- 本文:
▬▬▬▬▬▬

今回は分類問題のバックプロゲーションの実装です。(バックプロゲーション=自動学習アルゴリズム)
ネットワークにx,y座標を入力し、sinカーブを境界線として領域をA,Bに分類する例をやってみます。
結論から言ってしまうとめっちゃキレイに分類してくれます、自動で!バックプロゲーション半端ないです。
ちなみに回帰問題のバックプロゲーション実装はコチラ→第28話、29話
それでは学習を始めましょう。
(参考図書「はじめてのディープラーニング」我妻幸長著)
ネットワークの諸設定
始めにニューロン数を決定します。
入力はx,y座標の2つが入ってくるので、入力層のニューロン数は2になります。
出力ではA,Bと2つに分類しますので、出力層のニューロン数は2となります。
中間層は自由に設定できますが、とりあえず6とします。
(あとで変えてみて、効果を確認します。)

▬▬▬▬▬▬

- 取り組む課題:
a. 本文の「入力はx,y座標の2つが入ってくるので、入力層のニューロン数は2になります。」という一文を英語に訳せ。
b. 本文の「(参考図書「はじめてのディープラーニング」我妻幸長著)」から「中間層は自由に設定できますが、とりあえず6とします。」までの部分を、そのまま書き写してください。

- 与えられたデータ:
▬▬▬▬▬▬

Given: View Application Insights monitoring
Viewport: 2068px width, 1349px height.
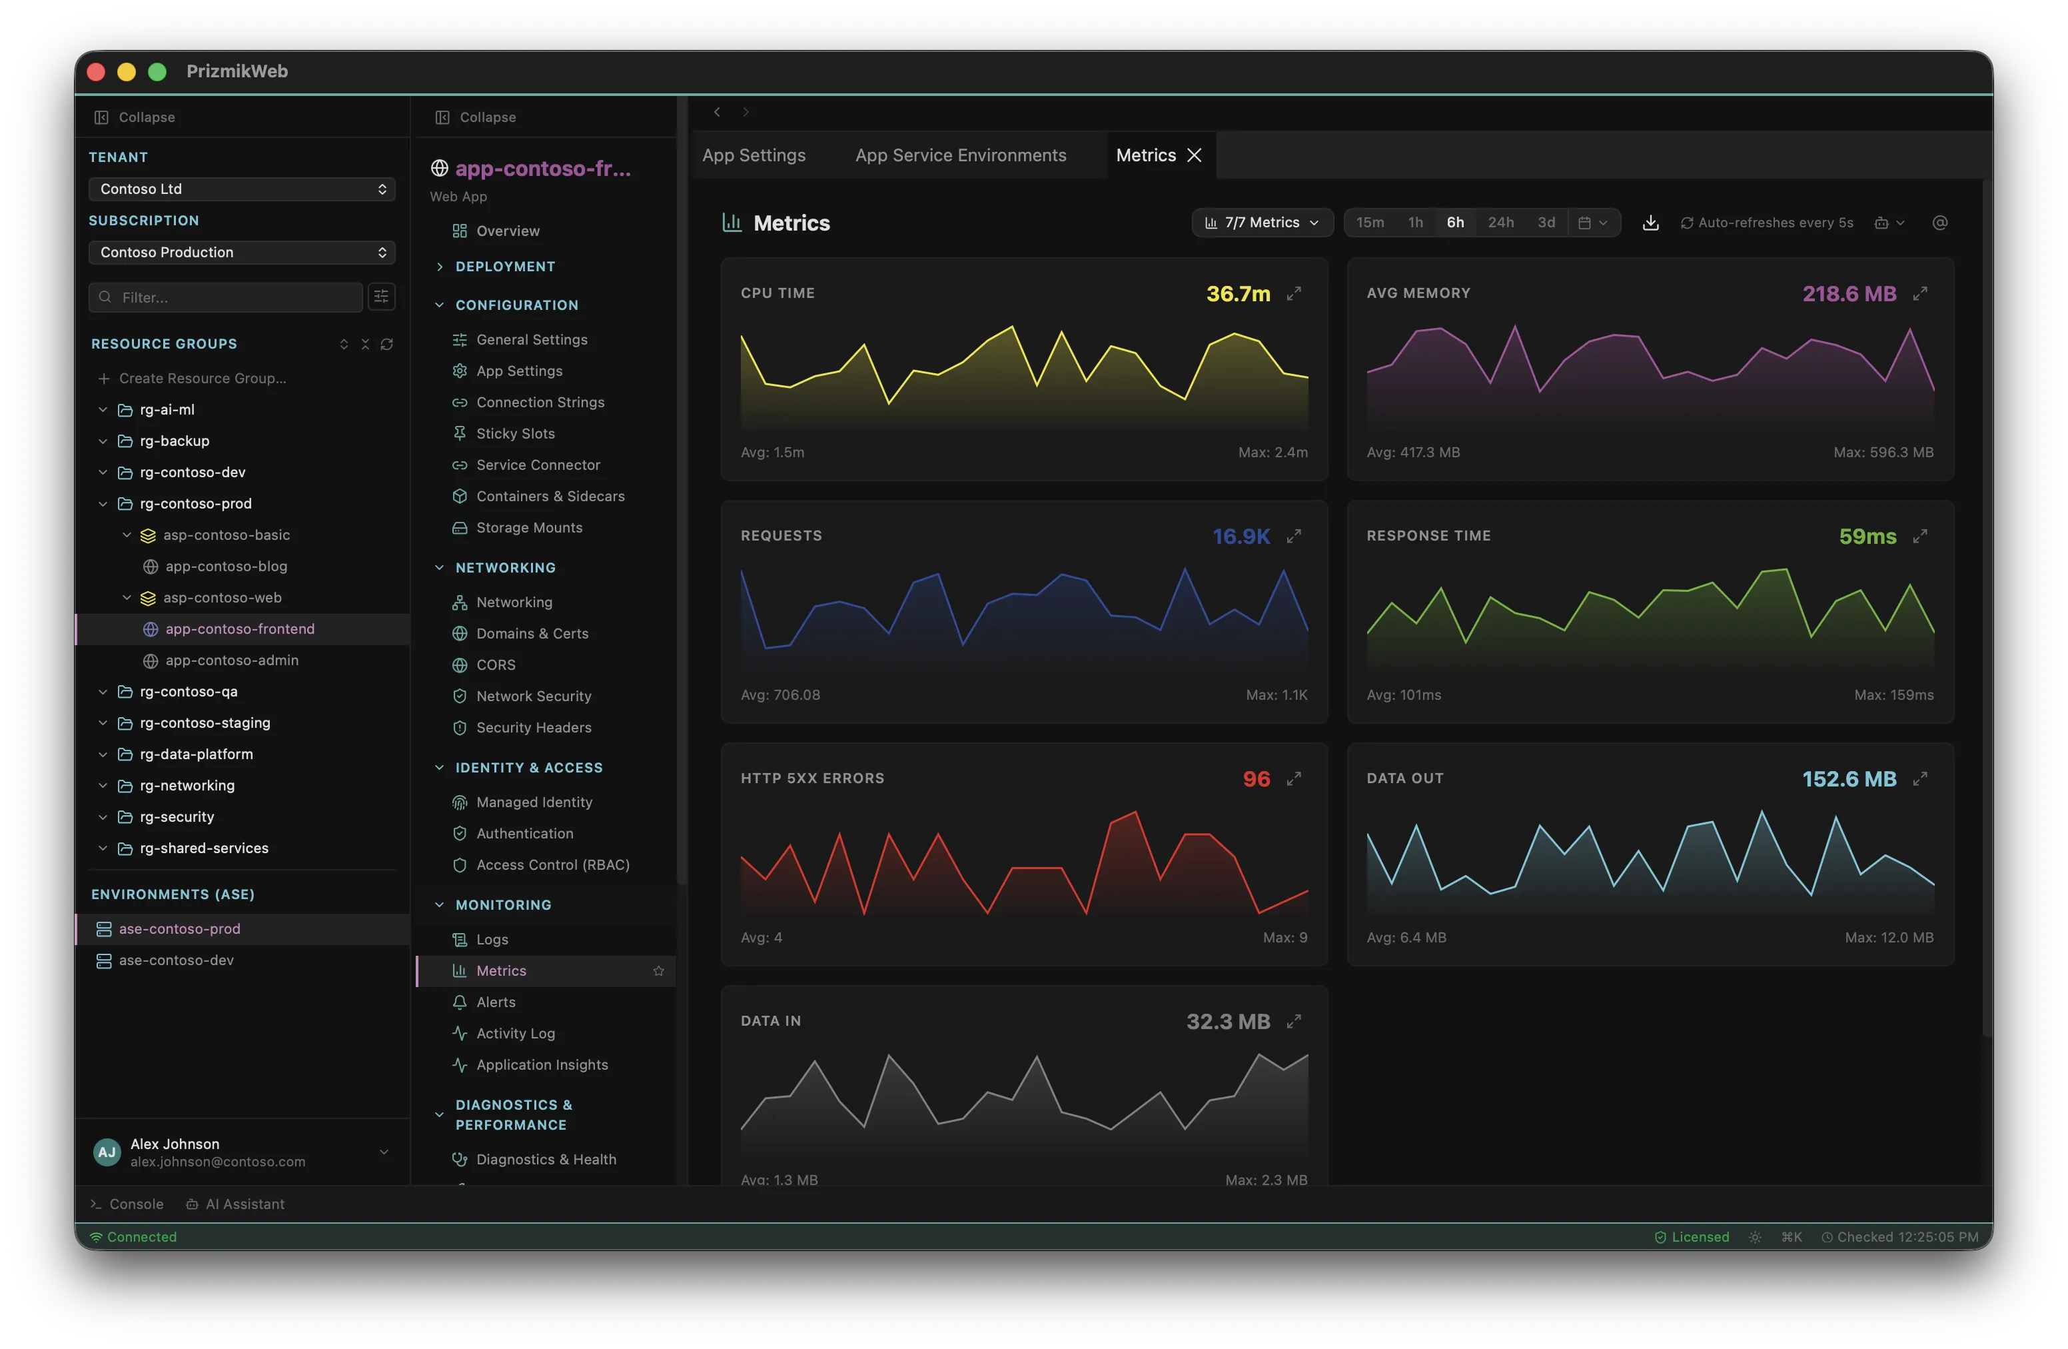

▬▬▬▬▬▬

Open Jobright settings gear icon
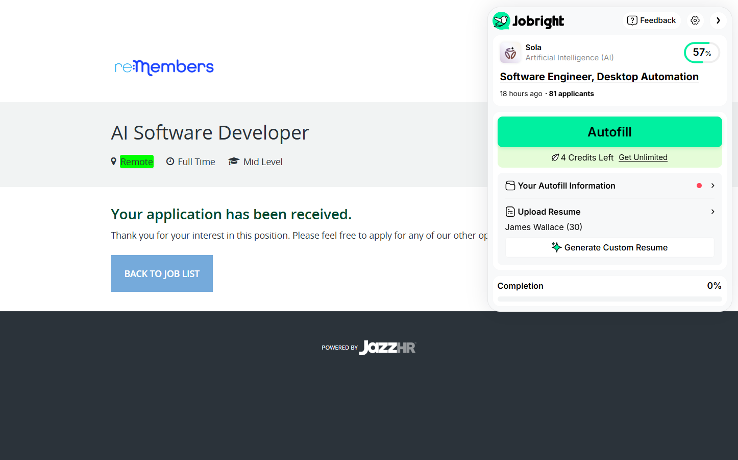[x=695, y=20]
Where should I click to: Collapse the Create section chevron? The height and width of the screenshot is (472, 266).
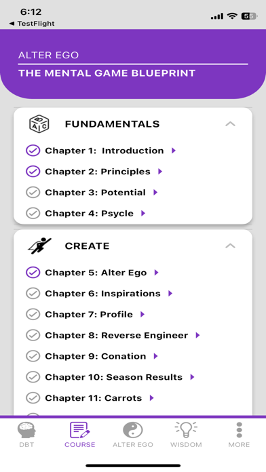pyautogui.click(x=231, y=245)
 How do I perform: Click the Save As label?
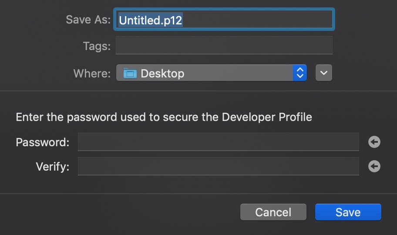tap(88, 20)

▬▬▬▬▬▬

- 解答一覧:
a. Since two inputs, the x and y coordinates, come in, the number of neurons in the input layer is 2.

b.
(参考図書「はじめてのディープラーニング」我妻幸長著)
ネットワークの諸設定
始めにニューロン数を決定します。
入力はx,y座標の2つが入ってくるので、入力層のニューロン数は2になります。
出力ではA,Bと2つに分類しますので、出力層のニューロン数は2となります。
中間層は自由に設定できますが、とりあえず6とします。